• Exercise instructions: Restate all of the data precisely, omitting nothing.

• Dataset content:
• • • • •
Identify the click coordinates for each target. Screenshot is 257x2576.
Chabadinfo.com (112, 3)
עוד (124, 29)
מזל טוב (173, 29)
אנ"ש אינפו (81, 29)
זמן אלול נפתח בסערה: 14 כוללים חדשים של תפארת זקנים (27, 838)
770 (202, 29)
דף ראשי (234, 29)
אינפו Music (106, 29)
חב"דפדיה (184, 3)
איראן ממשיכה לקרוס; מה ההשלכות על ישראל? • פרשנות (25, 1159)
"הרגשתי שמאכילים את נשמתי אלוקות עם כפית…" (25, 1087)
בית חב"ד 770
• • • • •
• Reply to the task:
Identify the click coordinates for each target. Screenshot is 257x2576.
Chabadinfo.com (112, 3)
עוד (124, 29)
מזל טוב (173, 29)
אנ"ש אינפו (81, 29)
זמן אלול נפתח בסערה: 14 כוללים חדשים של תפארת זקנים (27, 838)
770 (202, 29)
דף ראשי (234, 29)
אינפו Music (106, 29)
חב"דפדיה (184, 3)
איראן ממשיכה לקרוס; מה ההשלכות על ישראל? • פרשנות (25, 1159)
"הרגשתי שמאכילים את נשמתי אלוקות עם כפית…" (25, 1087)
בית חב"ד 770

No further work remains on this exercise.